In short, there’s no guaranty that adding an affirmative right to vote to the Constitution would guaranty American citizens anything more that what people already possess when it comes to voting rights. And, in fact, the proposed amendment would be largely duplicative of the Voting Rights Act — which, despite rumors of its death is still very much alive — that contains provisions outlawing discrimination of numerous types that can be enforced by a lawsuit, the same mechanism of enforcement that would exist for a constitutional amendment.
It’s interesting to note that, despite adding increasingly expansive Constitutional provisions related to voting for nearly 100 years, it wasn’t until the 1960s, with the passage of legislation like the Voting Rights Act and the Civil Rights Act, that progress began at an accelerated rate — spurred on by legislation that was targeted, considered, and implemented in a careful way that is simply impossible for Constitutional amendments.
Yes, it might look good to have an affirmative right to vote in the Constitution, but it’s unnecessary, an inefficient means of guaranteeing the right, and would propel the Supreme Court even more into the forefront of American politics.
As I’ve written elsewhere:
The beauty and power of the American Constitution is in its simplicity and sparseness, and, to a degree, in its laser focus on (1) combining power, and (2) preserving the conditions necessary for people to exercise their political rights. Its beauty lies in the continued flexibility of its core provisions, even when the Supreme Court has given them an inflexible construction. It is the enduring simplicity of our Constitution that allows us to know it intimately and encourages us to take its provisions seriously.

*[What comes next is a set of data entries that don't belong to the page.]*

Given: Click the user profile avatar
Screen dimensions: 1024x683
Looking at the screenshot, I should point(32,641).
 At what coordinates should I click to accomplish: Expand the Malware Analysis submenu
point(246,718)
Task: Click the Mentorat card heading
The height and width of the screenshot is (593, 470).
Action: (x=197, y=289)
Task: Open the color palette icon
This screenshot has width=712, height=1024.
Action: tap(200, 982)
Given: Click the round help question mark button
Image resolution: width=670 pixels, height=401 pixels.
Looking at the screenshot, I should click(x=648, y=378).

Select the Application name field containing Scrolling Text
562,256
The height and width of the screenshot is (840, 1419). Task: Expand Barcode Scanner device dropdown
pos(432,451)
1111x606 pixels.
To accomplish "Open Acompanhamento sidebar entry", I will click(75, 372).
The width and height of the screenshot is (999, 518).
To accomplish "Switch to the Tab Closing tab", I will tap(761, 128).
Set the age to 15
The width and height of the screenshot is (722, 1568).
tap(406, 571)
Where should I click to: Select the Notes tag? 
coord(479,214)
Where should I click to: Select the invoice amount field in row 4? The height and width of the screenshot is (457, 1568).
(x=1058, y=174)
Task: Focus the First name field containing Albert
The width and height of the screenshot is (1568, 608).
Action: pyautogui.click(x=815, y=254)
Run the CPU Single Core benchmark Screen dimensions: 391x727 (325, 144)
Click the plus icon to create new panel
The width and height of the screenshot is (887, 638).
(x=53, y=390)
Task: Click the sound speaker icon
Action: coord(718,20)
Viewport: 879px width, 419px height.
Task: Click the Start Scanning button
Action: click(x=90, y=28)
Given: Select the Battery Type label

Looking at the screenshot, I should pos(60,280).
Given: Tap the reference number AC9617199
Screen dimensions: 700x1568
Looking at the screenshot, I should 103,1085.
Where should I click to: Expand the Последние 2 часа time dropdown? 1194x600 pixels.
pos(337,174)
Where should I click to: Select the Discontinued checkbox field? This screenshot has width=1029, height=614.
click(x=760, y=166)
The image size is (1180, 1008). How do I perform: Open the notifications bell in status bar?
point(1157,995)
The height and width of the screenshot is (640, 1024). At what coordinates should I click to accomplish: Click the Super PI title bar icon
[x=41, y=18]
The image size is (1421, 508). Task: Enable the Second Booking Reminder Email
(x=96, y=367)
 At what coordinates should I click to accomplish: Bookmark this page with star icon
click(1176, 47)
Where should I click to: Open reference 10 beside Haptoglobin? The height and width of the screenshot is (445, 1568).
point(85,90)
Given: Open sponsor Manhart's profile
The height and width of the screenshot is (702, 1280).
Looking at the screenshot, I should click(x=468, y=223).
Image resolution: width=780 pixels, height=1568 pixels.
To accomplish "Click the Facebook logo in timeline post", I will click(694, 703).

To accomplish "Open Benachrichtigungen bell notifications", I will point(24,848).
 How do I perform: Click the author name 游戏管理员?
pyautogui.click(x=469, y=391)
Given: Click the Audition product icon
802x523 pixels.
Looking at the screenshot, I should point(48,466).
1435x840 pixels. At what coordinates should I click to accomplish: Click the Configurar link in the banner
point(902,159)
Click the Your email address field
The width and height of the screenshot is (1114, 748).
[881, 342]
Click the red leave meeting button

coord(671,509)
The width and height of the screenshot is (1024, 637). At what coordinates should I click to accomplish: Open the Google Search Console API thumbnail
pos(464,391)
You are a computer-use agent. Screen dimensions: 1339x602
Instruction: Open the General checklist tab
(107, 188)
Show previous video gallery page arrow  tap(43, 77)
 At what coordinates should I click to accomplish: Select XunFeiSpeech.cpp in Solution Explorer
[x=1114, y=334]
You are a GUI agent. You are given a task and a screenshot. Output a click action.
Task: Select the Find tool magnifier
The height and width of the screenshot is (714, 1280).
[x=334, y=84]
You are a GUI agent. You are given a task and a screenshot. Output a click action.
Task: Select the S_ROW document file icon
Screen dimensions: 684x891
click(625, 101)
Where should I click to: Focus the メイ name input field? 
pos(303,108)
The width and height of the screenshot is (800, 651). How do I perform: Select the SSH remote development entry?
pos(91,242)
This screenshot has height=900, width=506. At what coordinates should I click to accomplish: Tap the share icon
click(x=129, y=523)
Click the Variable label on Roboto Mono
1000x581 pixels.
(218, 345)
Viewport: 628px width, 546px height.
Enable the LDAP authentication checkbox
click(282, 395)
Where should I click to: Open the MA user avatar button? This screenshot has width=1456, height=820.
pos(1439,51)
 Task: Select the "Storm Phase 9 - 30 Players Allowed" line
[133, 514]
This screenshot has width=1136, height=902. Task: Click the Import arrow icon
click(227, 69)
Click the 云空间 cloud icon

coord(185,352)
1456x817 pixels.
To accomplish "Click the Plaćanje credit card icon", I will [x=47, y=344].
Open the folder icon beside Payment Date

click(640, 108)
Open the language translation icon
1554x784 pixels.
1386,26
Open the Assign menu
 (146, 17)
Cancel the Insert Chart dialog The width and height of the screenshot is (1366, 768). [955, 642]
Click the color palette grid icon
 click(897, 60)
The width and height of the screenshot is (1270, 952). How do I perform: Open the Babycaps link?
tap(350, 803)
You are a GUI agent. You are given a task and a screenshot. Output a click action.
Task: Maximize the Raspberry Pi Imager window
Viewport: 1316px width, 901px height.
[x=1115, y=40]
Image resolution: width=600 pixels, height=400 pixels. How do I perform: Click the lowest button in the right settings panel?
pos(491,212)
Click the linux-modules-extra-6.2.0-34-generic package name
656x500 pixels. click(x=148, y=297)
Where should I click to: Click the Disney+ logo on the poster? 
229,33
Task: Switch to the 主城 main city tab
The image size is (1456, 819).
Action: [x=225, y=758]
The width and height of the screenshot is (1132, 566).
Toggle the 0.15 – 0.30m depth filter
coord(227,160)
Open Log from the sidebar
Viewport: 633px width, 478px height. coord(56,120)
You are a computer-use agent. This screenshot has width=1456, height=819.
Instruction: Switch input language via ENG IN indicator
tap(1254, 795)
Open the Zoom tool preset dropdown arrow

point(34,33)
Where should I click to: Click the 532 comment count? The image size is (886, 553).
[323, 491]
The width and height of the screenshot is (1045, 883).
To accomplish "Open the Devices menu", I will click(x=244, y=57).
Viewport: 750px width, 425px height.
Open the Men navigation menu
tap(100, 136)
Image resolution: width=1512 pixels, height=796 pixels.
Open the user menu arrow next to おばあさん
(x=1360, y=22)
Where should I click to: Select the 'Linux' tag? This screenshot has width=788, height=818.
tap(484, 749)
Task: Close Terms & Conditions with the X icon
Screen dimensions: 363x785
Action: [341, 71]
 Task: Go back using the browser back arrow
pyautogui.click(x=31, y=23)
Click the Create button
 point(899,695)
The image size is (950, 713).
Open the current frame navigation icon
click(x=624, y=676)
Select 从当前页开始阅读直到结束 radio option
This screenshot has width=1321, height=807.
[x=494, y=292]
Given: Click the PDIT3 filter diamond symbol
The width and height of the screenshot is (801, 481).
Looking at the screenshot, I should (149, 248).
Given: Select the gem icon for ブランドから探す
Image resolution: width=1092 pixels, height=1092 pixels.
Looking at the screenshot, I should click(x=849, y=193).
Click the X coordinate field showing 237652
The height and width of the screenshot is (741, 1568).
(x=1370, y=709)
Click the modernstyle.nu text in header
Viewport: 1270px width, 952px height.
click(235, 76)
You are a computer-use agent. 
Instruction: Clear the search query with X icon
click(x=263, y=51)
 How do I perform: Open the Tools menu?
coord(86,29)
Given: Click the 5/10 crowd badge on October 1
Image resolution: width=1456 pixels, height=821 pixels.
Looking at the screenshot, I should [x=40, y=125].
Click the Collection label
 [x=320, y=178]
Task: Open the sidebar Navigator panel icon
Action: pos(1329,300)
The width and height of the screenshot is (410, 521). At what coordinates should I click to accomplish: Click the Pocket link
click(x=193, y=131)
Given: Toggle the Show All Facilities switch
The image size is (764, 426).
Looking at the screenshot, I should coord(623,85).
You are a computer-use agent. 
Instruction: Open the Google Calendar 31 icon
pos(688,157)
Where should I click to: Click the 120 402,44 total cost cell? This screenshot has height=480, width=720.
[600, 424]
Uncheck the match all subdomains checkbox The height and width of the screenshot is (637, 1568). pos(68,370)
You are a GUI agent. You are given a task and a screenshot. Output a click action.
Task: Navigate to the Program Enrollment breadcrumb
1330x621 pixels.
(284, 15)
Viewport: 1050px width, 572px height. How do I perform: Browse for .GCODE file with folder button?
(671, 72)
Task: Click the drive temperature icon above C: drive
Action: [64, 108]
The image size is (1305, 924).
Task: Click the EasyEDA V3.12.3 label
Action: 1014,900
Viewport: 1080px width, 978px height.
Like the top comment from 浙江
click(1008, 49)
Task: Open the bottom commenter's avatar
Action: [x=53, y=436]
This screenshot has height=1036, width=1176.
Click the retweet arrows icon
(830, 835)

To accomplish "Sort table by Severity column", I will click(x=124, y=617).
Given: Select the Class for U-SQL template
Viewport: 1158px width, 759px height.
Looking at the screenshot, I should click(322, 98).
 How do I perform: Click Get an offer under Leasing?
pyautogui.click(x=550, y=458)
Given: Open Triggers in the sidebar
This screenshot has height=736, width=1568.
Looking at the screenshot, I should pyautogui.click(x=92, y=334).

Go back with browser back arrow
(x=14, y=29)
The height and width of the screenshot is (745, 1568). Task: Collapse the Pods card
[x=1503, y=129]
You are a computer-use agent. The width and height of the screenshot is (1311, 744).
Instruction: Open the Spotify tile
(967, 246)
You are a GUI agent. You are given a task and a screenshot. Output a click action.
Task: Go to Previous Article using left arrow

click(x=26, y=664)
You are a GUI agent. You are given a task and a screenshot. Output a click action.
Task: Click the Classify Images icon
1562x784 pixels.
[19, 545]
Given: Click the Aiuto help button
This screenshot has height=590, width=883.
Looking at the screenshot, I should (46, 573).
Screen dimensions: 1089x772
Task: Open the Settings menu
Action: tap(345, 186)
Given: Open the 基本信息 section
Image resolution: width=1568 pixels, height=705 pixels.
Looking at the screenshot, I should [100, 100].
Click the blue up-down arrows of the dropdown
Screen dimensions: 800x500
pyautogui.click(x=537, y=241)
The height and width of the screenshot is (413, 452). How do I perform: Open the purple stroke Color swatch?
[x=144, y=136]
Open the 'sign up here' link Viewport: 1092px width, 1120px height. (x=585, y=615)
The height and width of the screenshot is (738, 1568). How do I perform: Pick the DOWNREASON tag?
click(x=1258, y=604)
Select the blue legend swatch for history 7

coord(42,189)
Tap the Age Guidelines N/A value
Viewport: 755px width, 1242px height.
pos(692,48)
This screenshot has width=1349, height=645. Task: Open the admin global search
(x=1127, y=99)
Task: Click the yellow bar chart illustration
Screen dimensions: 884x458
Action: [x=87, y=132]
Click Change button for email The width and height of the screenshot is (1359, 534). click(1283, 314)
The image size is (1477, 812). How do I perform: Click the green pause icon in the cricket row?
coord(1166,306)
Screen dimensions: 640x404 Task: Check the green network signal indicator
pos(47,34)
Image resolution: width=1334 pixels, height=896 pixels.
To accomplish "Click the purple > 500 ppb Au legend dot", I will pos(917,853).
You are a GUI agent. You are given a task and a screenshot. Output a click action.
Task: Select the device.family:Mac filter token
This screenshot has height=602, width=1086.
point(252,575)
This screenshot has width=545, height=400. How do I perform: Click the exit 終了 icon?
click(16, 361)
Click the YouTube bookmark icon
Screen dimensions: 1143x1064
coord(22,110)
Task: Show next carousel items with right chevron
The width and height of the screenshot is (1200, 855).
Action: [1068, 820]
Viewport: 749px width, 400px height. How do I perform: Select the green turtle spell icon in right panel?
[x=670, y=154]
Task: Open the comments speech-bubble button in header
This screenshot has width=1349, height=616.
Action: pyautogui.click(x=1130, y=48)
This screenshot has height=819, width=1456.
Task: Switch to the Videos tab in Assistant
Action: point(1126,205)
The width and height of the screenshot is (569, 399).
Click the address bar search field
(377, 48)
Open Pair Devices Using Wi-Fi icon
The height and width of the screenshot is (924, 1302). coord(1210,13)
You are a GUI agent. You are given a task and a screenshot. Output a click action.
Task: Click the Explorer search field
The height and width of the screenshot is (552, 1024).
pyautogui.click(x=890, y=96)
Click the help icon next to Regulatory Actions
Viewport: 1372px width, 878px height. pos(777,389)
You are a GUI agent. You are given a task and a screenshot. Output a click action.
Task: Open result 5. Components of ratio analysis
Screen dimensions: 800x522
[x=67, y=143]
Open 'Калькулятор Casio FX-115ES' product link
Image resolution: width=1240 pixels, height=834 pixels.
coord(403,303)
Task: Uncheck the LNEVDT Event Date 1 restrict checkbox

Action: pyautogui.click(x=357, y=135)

A teenager can name off a number of the core principles and protections set out in our Constitution. Political power is derived from the people. Every person has a right to speak freely. Every person has a right to worship according to their own conscience. Every person is entitled to the equal protection of the laws. Every person has the right to be free from unreasonable searches and seizures. No person can be deprived of life, liberty, or property without due process of law or face cruel and unusual punishment for any crime.
Every new constitutional amendment comes with costs — in the sense that a matter is removed from the domain of the people and brought into a domain protected from political action. It is no small thing to place such limits on our political representatives. It circumscribes the rights of future generations to a sphere of action they did not consent to when the reasons for the limitation may not have been timeless but, rather, tied to circumstances that have since passed. Every constitutional amendment expands the role of the Supreme Court in political governance, giving it the right (and duty) to conclusively determine an aspect of America’s political destiny. It also increases the likelihood that the Court will be placed front and center in American politics, in opposition to political branches, which has the potential to undermine the Court’s institutional mission and legitimacy. It is likely that a successful amendment effort cannot be undone. And it often comes with only uncertain benefits. As well-meaning Americans found out with Prohibition, the Constitution is no silver bullet for social change.
The writ large battle for voting rights has been fought and won. Skirmishes will continue to break out from time to time, and we have the tools to deal with them as they arise. When it comes to the Constitution (at least in this case) let’s leave well enough alone.